▸ Problem statement: Among the entries below, only the lines from the one with "The height and" through the one with "this message as" are wanted, reproduced exactly. Pictures are not wanted.

▸ Records provided:
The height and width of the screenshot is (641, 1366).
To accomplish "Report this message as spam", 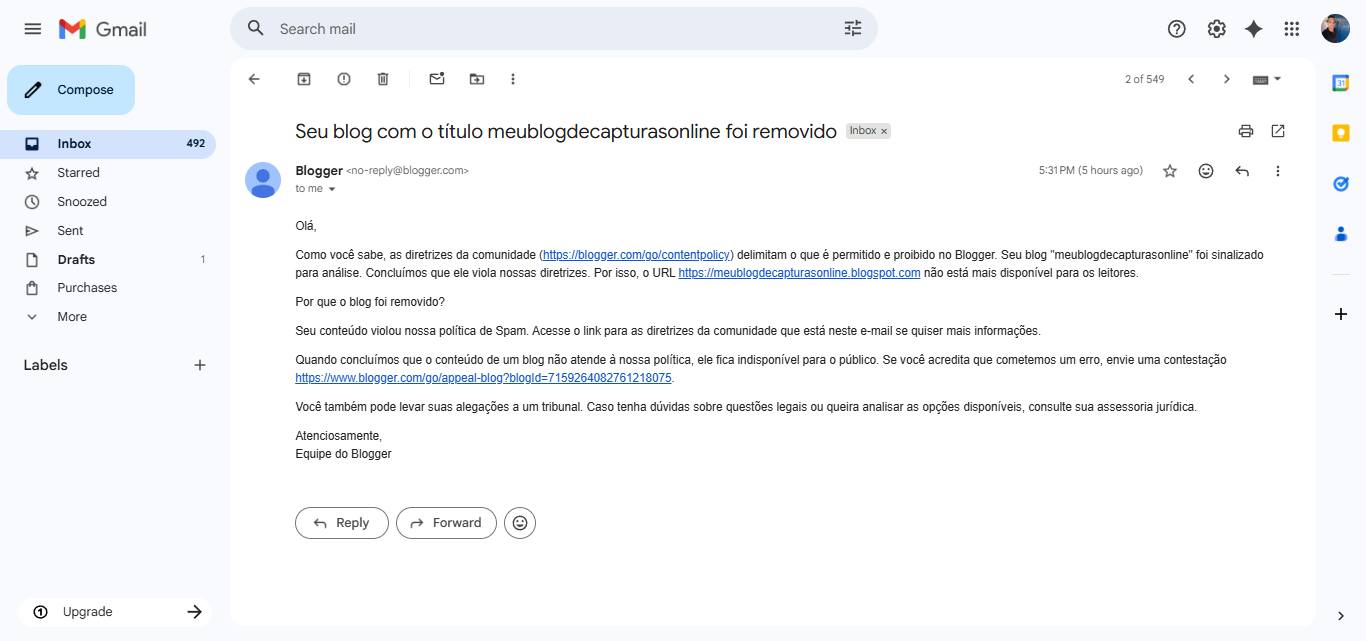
---
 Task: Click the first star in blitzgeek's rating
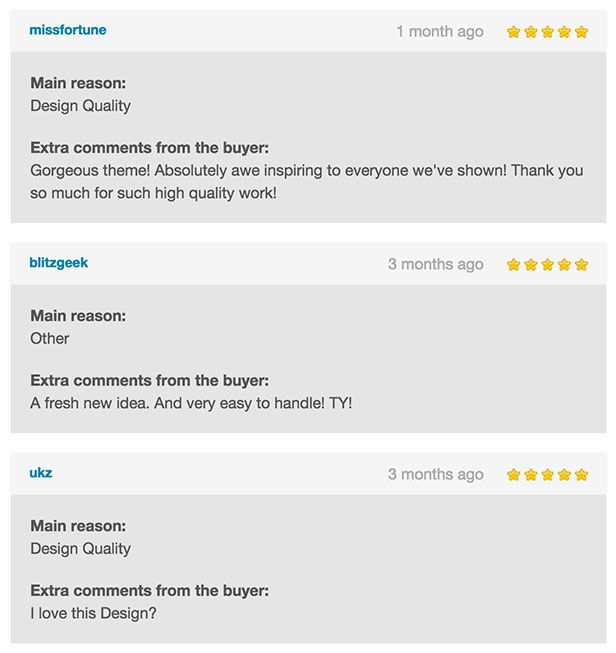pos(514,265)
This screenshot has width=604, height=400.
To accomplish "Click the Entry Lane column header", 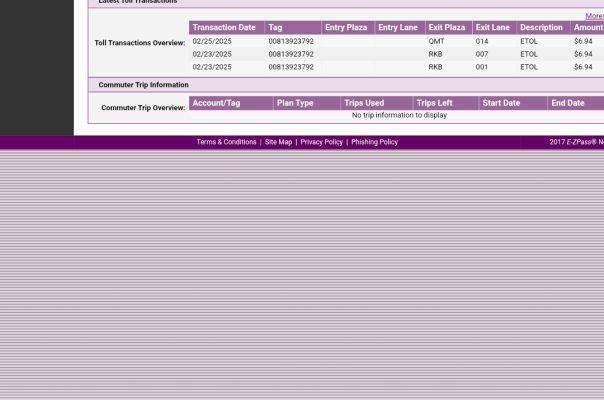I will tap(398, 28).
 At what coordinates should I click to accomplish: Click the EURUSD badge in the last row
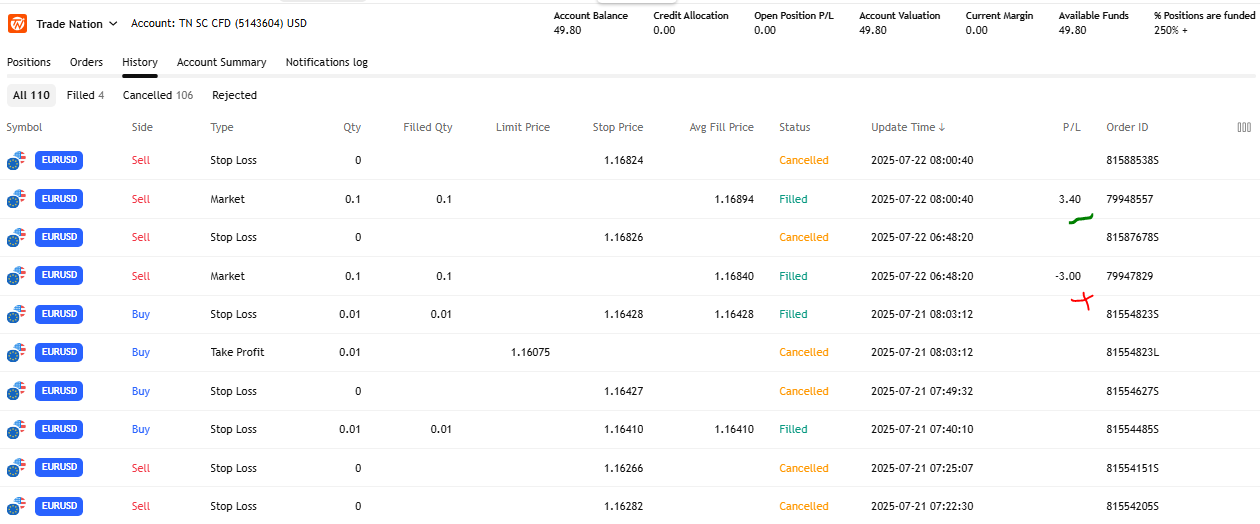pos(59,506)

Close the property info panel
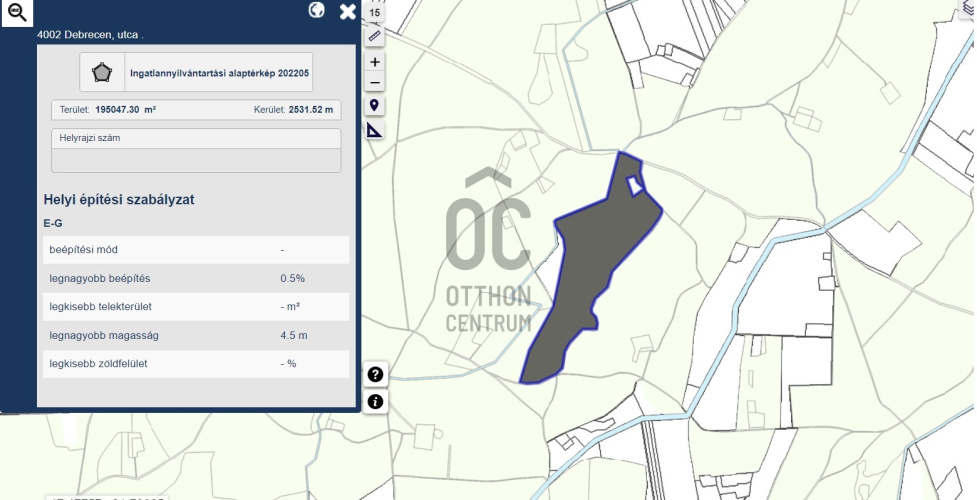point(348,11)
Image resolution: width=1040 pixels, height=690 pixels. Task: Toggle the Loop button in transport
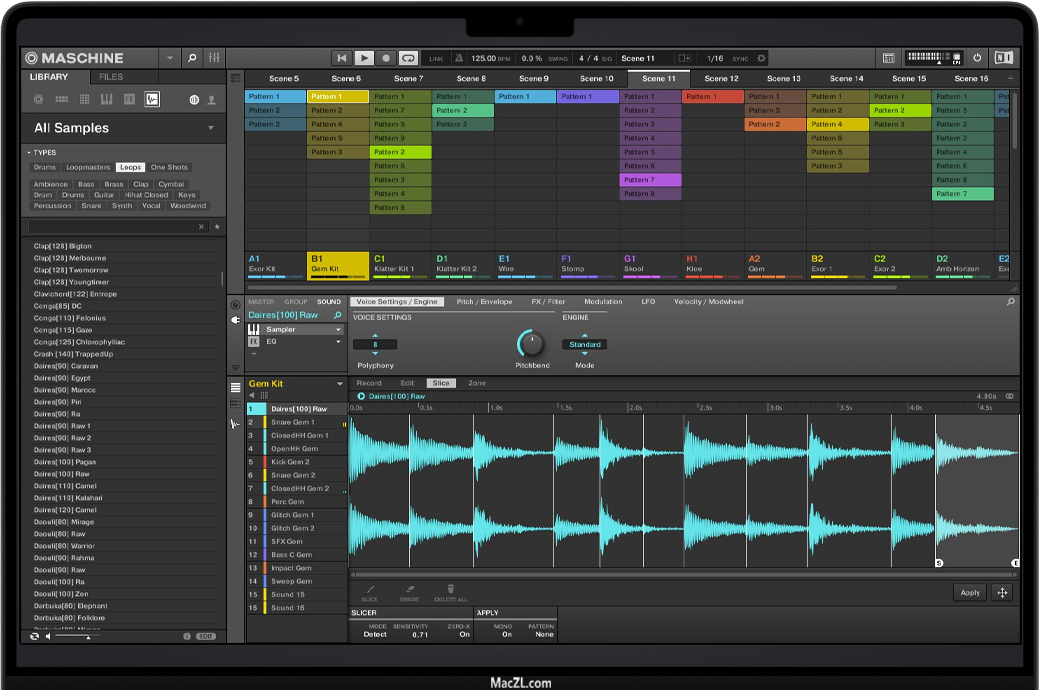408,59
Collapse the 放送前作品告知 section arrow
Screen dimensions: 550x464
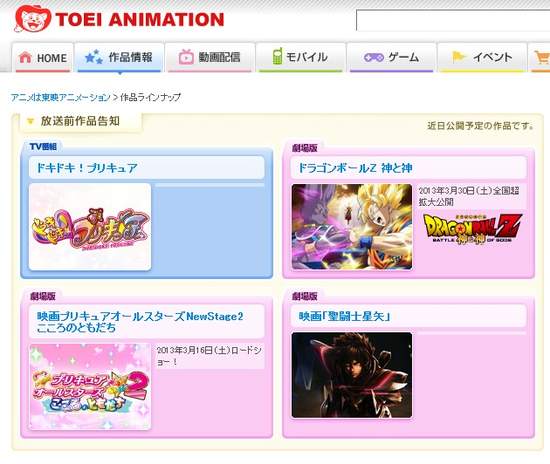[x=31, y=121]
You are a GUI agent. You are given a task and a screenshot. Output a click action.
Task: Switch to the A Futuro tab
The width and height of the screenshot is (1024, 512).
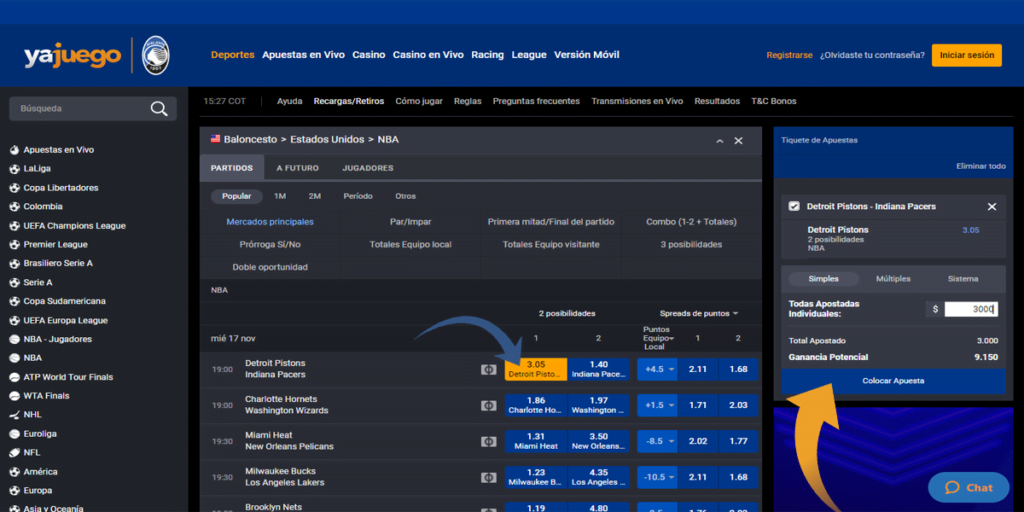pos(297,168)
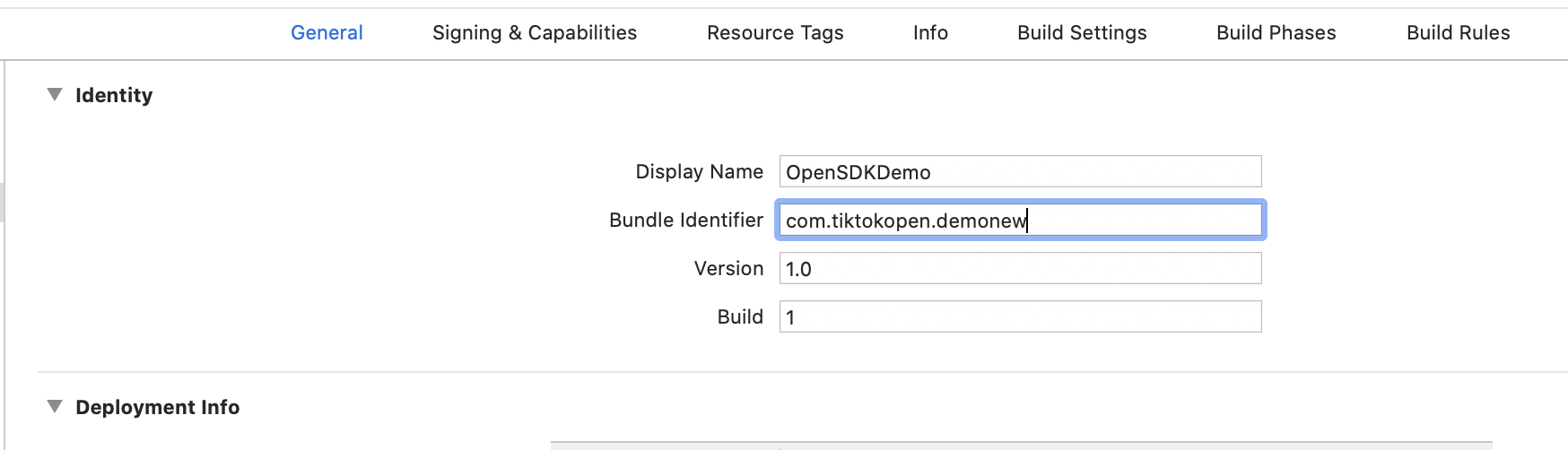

▸ Reply:
The height and width of the screenshot is (641, 1366).
To accomplish "Report this message as spam", 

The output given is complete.